## SUPPLIED ENTRIES
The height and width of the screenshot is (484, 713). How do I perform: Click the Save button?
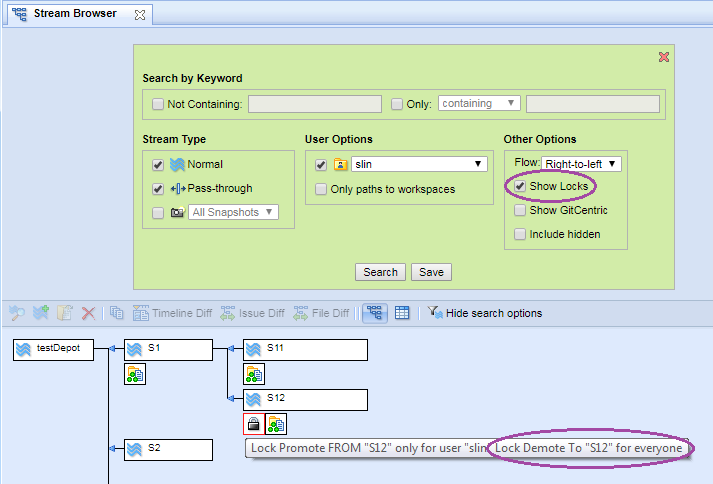432,272
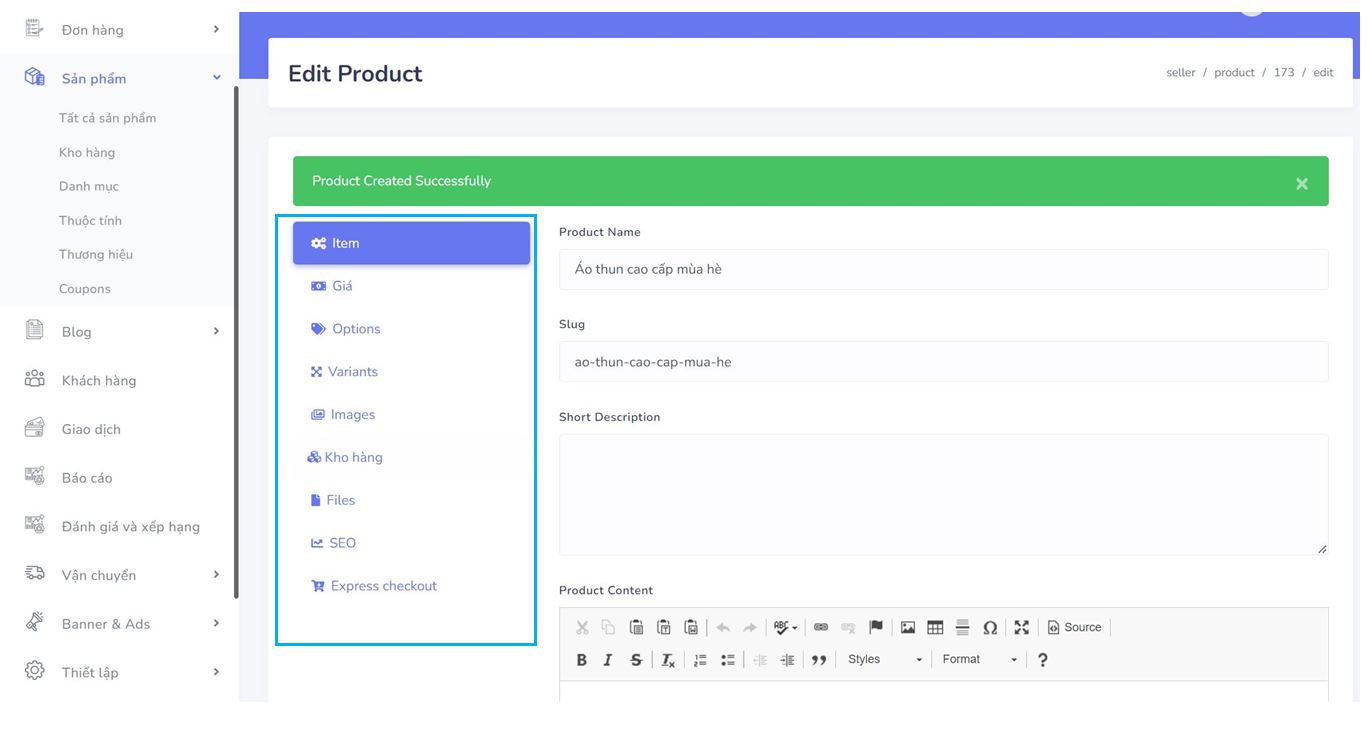Toggle strikethrough formatting

(636, 660)
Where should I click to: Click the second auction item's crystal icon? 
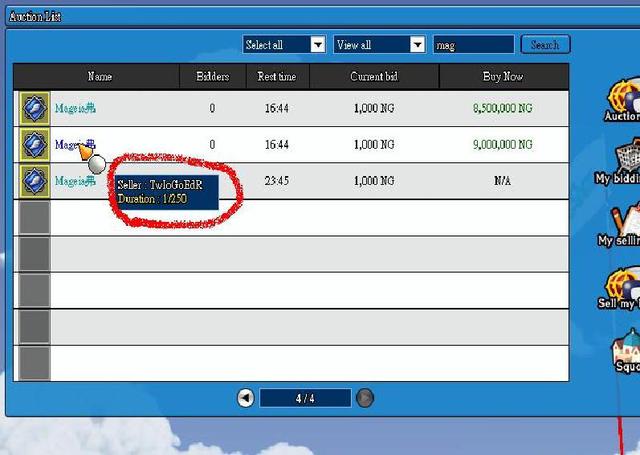(35, 145)
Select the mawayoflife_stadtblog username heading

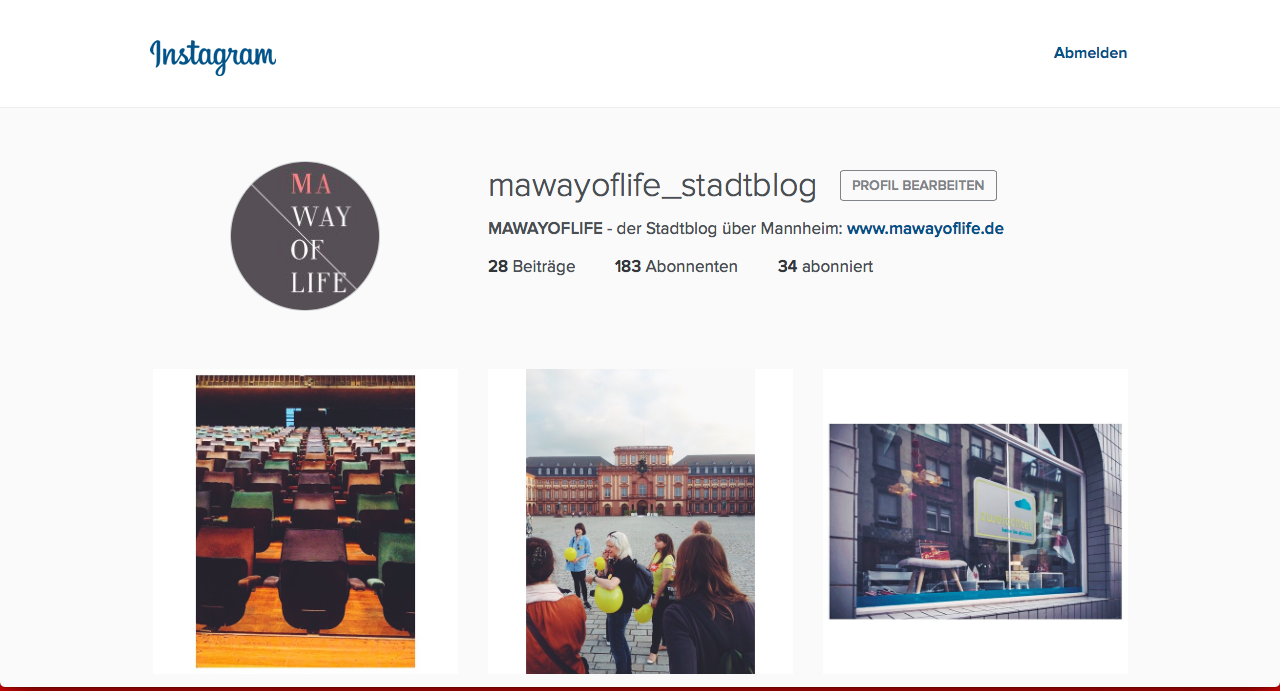pos(652,186)
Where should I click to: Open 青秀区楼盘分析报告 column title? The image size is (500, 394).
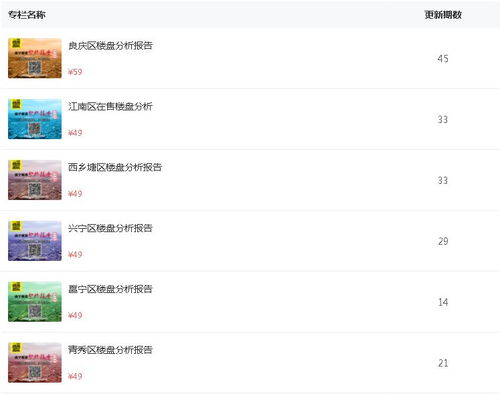click(x=110, y=350)
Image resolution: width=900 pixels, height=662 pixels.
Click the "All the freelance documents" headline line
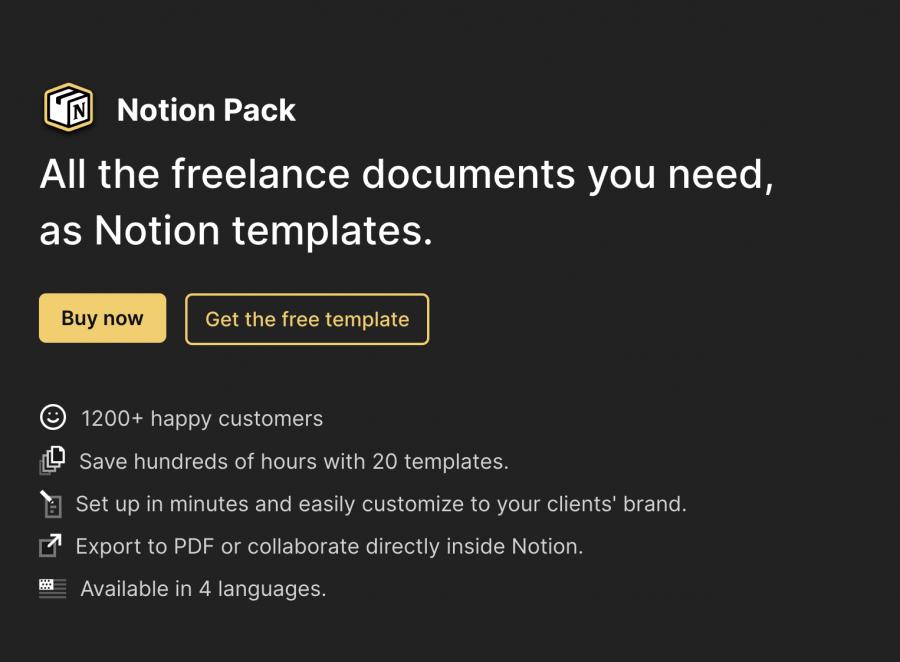tap(406, 175)
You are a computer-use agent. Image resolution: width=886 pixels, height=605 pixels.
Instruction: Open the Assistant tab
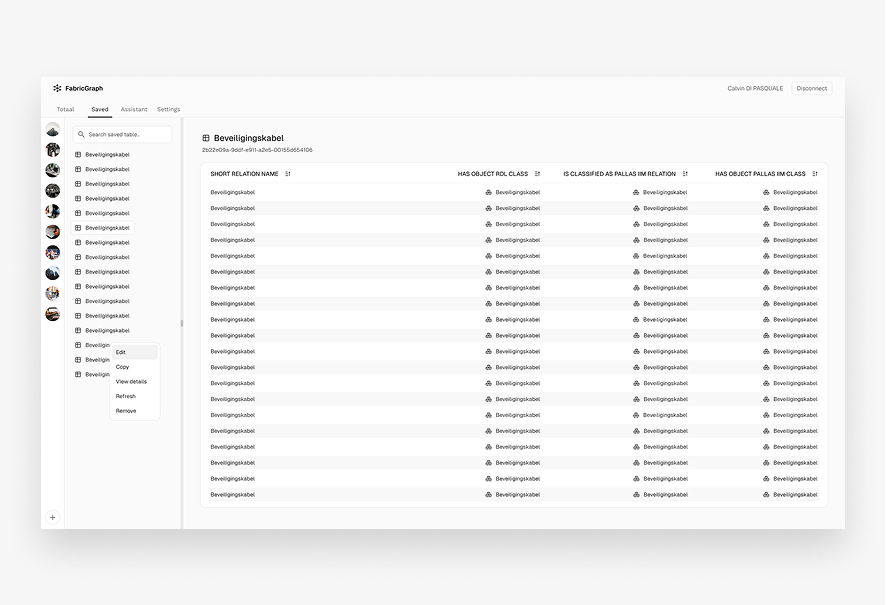click(135, 109)
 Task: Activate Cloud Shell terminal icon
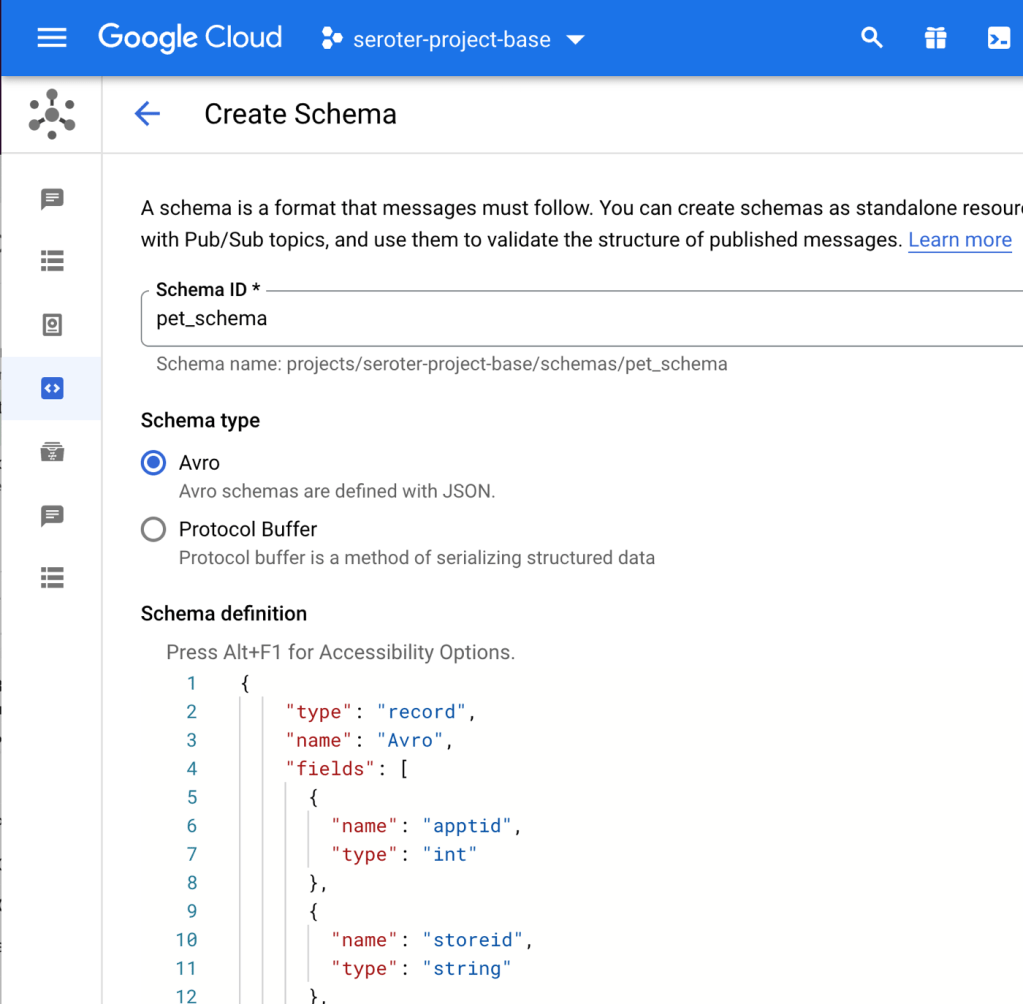[998, 38]
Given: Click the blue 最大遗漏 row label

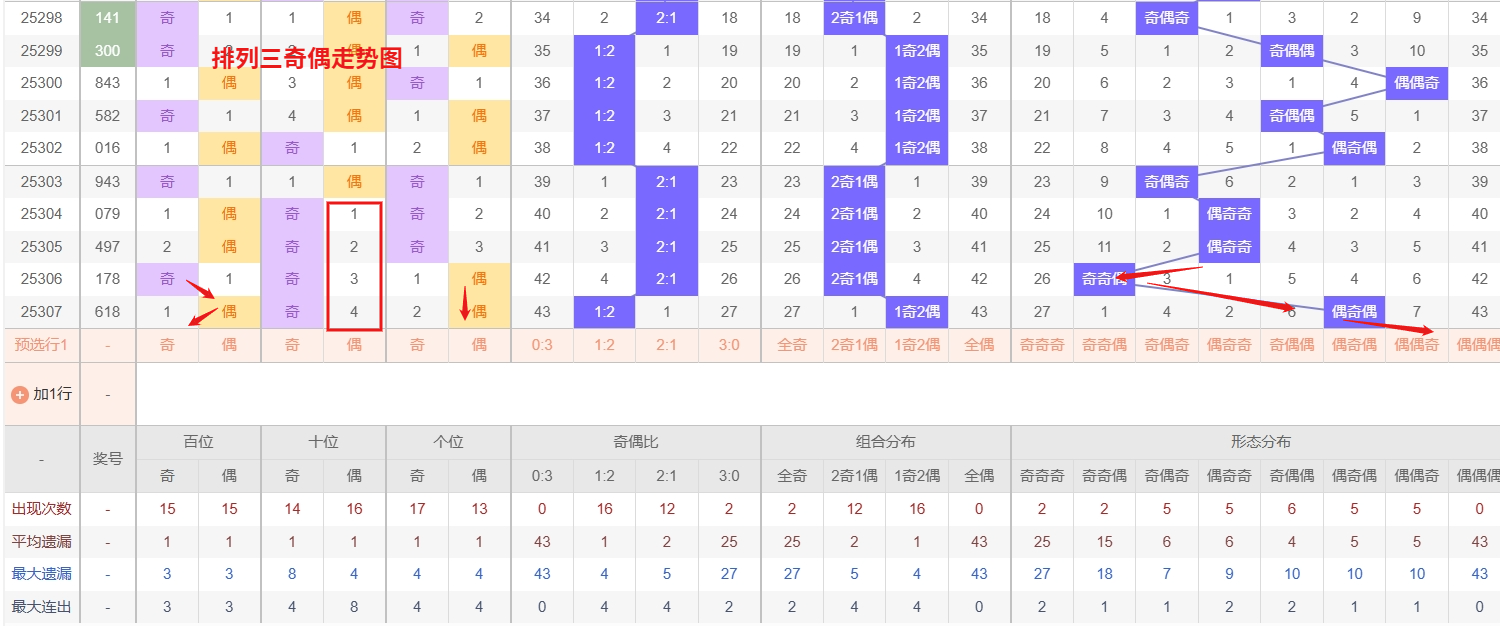Looking at the screenshot, I should point(41,574).
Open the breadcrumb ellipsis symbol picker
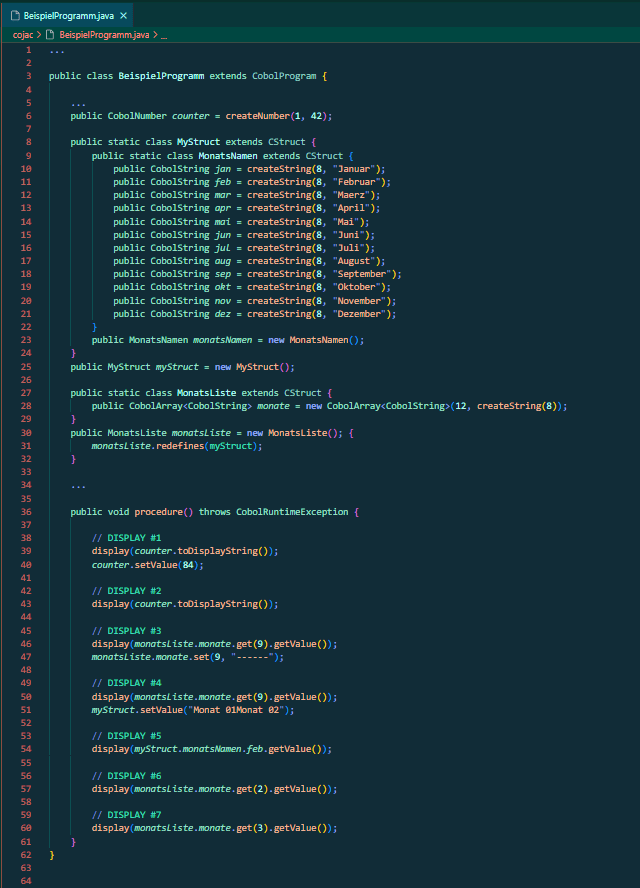 (x=165, y=35)
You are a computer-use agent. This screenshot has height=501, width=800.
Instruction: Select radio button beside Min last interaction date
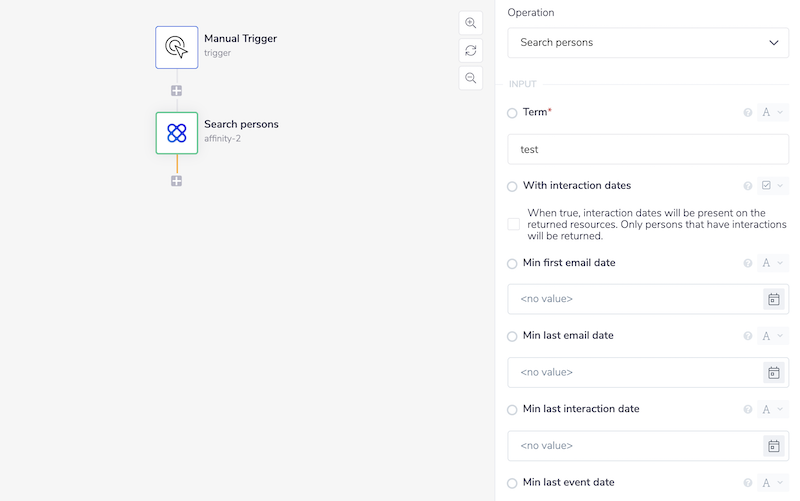(513, 410)
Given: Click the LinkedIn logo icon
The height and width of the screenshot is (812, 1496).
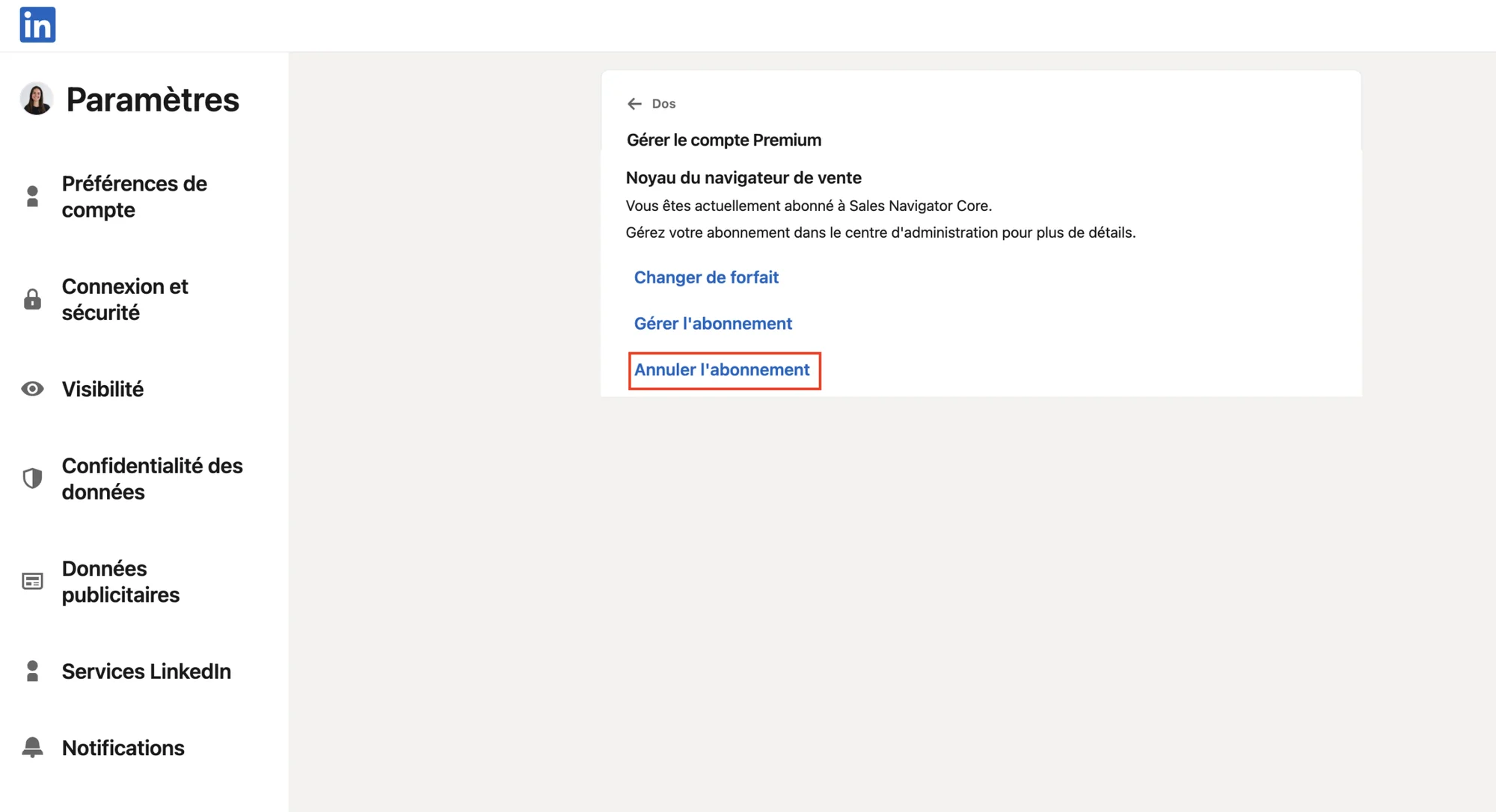Looking at the screenshot, I should coord(37,25).
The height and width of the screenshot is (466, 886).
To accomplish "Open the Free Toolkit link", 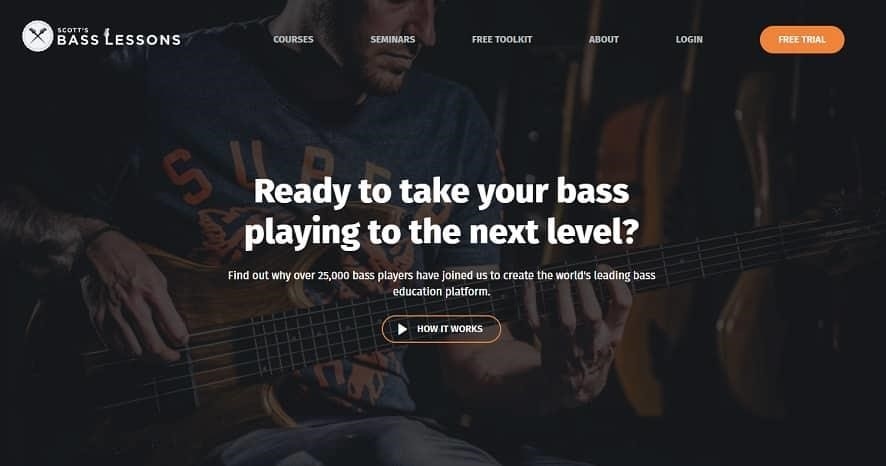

## EXERCISE
Return exactly, with no pictures, each line from the one that contains "You are a computer-use agent. Image" through the end of the entries above, both ends included.

## ANSWER TO THE PROBLEM
You are a computer-use agent. Image resolution: width=886 pixels, height=605 pixels.
Instruction: Open the Assistant tab
click(135, 109)
 Task: Activate Cloud Shell terminal icon
[998, 38]
Given: Click the blue 最大遗漏 row label

Looking at the screenshot, I should point(41,574).
Open the breadcrumb ellipsis symbol picker
 (x=165, y=35)
You are a computer-use agent. This screenshot has height=501, width=800.
Instruction: Select radio button beside Min last interaction date
(513, 410)
Given: Click the LinkedIn logo icon
The height and width of the screenshot is (812, 1496).
Looking at the screenshot, I should coord(37,25).
The height and width of the screenshot is (466, 886).
To accomplish "Open the Free Toolkit link", 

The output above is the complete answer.